3. You can’t regulate good behavior. Human behaviors that may lead to obesity are simply too complex to regulate. Who would want to live in a world where government becomes the de facto “Nutrisystem” for its citizens, mailing out pre-packaged, ingredient-controlled meals to 312 million people per day, three times a day, seven days a week? While that may save the post office from its imminent demise, we can neither afford to do that, nor do we need to.
People who believe that policy should drive behavior point to smoking bans that have cut down on smoking rates. While I agree that small improvements have been made in reducing smoking rates, roughly one in four people still smoke (depending on your source, this number could be as low as one-in-five), and one in every five deaths is still attributed to cigarette smoking. Hardly a resounding victory, alas.
But beyond the fact that policy changes (and the billions we’ve spent enacting and enforcing them) have resulted in a disappointing decrease in smoking rates, is the issue that cigarettes and food ingredients (such as sugar) are not analogous substances. While there is no safe minimum amount of cigarette smoke, our bodies need salt, glucose, and fat to survive. They cannot be cut out of our diet completely – nor should they. And the only way to force people to optimize their intake is to enact Draconian measures.
So instead of starting a food-fight, it’s important to accept the complexities associated with this particular health scourge and promote a broader, more-nuanced approach to wellness incentives. We have to attack this problem from the ground up, because a top-down approach requires our government to become an invasive, food and exercise nanny.

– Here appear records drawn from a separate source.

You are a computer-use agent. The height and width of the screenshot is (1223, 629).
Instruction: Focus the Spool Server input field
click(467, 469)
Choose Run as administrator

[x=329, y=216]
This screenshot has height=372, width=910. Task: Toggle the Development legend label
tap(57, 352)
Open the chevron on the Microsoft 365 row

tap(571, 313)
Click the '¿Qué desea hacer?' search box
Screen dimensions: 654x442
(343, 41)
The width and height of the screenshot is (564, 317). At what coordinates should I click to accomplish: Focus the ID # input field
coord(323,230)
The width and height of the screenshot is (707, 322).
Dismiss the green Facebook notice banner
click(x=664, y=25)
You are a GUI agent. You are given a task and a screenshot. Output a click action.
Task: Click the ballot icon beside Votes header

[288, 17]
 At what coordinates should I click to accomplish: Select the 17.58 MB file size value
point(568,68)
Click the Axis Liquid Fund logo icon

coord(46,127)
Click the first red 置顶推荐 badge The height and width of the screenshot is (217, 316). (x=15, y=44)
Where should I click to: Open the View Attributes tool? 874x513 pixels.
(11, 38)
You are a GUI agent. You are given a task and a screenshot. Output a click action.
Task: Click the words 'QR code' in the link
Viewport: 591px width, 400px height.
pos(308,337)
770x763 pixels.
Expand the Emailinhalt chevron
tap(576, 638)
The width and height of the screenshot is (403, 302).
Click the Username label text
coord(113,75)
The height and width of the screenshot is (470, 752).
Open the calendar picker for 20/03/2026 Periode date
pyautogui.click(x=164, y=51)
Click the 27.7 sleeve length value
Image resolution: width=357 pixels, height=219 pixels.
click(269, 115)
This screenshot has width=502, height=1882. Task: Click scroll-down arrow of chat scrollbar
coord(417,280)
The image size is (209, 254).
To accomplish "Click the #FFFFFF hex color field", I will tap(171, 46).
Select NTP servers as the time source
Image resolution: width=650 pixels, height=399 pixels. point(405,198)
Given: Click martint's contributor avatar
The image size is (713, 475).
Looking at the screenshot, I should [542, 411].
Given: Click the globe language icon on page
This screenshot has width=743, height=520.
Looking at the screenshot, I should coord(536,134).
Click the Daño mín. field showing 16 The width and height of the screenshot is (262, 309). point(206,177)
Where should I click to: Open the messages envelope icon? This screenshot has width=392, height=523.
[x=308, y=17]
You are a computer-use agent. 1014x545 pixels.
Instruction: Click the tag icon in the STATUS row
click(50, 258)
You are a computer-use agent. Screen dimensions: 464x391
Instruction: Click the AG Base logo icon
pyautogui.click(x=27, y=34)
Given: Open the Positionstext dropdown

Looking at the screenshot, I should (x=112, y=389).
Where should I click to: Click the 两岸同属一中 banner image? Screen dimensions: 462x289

The good news is that one-third of Americans are not overweight or obese, despite our current “toxic” food/inactive lifestyle environment. Perhaps these thinner folks can be ambassadors for the rest of us, and reveal their secrets of healthy living despite our current limitations. Even with our best efforts, we need to understand that (like smokers) we will always have a segment of the population that is overweight or obese.
And as for the Olympians among us – they help to illustrate that obsessing over every morsel of food or cup of soda that we consume is not the way forward. Sorry AMA, I’m with Carmelita on this one.